Because, the thought arises, God is not yet.

Because the feeling is, what is emerging through each moment is the full reality of God as future now.

Not future time, but future us.

When unified, united as what God is becoming here -- what is becoming here, God.

Here is a hint

If you were to find truth, what would it look like?

Here's a hint: it would look just like this.

You've got to wonder why we don't see this.

Thursday, May 12, 2016

47th day

What the Mass says to me is there's a mystery to the relationship between words we say and things that occur.

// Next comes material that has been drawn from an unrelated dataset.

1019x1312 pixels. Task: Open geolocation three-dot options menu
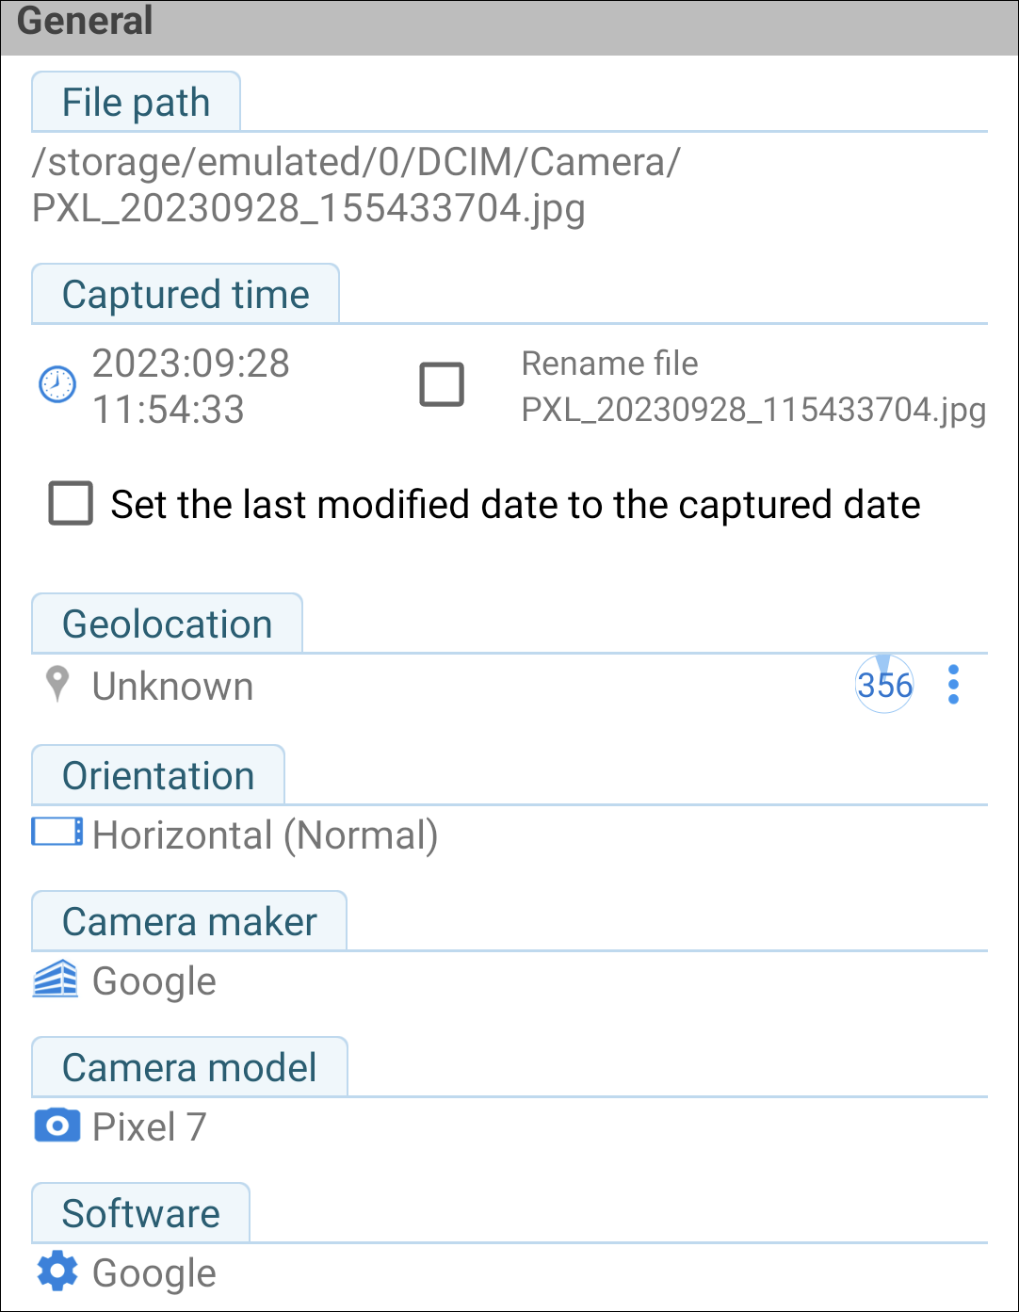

Language reveals what is hidden inside words.

Breath.

Wednesday, May 11, 2016

an unveiling shaking of head


From Monday morning New York Times briefing:

See something, say something? 
An economics professor said his flight from Philadelphia to Syracuse was delayed because a passenger thought the mathematical equations he was writing might be a sign he was a terrorist. 
Last month, a college student was removed from a flight after a passenger reported him for speaking Arabic.
Fear and ignorance are not only rife and real. They are the lifeblood of an unaware time and the people sleepwalking through the space time unveils.

what being is written

Poets attempt to word what they are.
Jesus said:  
I speak this in the world
so that they may share my joy completely.
I gave them your word, and the world hated them,
because they do not belong to the world
any more than I belong to the world.
I do not ask that you take them out of the world
but that you keep them from the Evil One.
They do not belong to the world
any more than I belong to the world.
Consecrate them in the truth.
Your word is truth.
so that they may share my joy completely.   I gave them your word, and the world hated them, because they do not belong to the world any more than I belong to the world. I do not ask that you take them out of the world but that you keep them from the Evil One. They do not belong to the world any more than I belong to the world. Consecrate them in the truth. Your word is truth.            (--from John 17)
Poets try to pronounce a world from within a world hard to hear and hard of hearing.
Better worlds (I suggest) are born,not made; and their birthdays are the birthdays of individuals. Let us pray always for individuals; never for worlds.          (--from i: six nonlectures, by e.e.cummings)
Poets come from that place where words come from.
A poet must never make a statement simply because it sounds poetically exciting; he must also believe it to be true. This does not mean, of course, that one can only appreciate a poet whose beliefs happen to coincide with one’s own. It does mean, whoever, that one must be convinced that the poet really believes what he says, however odd the belief may seem to oneself. 
What the poet has to convey is not “self-expression,” but a view of a reality common to all, seen from a unique perspective, which it is his duty as well as his pleasure to share with others. To small truths as well as great, St. Augustine’s words apply. 
“The truth is neither mine nor his nor another’s but belongs to us all whom Thou callest to partake of it, warning us terribly, not to account in private to ourselves, lest we be deprived of it.”
(--from A Certain World: A Commonplace Book, by W.H. Auden)
 Poetry stands mute before the ways the world divides the world against itself.
But the challenge is, most of the people who are passing through that system don't have the money either. So what we see is that people get assessed fines and fees, all of these fines and fees, they can't pay them, and that can end up driving them back into jail, which only increases the pressure on the jail system and the justice system overall and makes it more costly. So it's ultimately kind of a vicious circle.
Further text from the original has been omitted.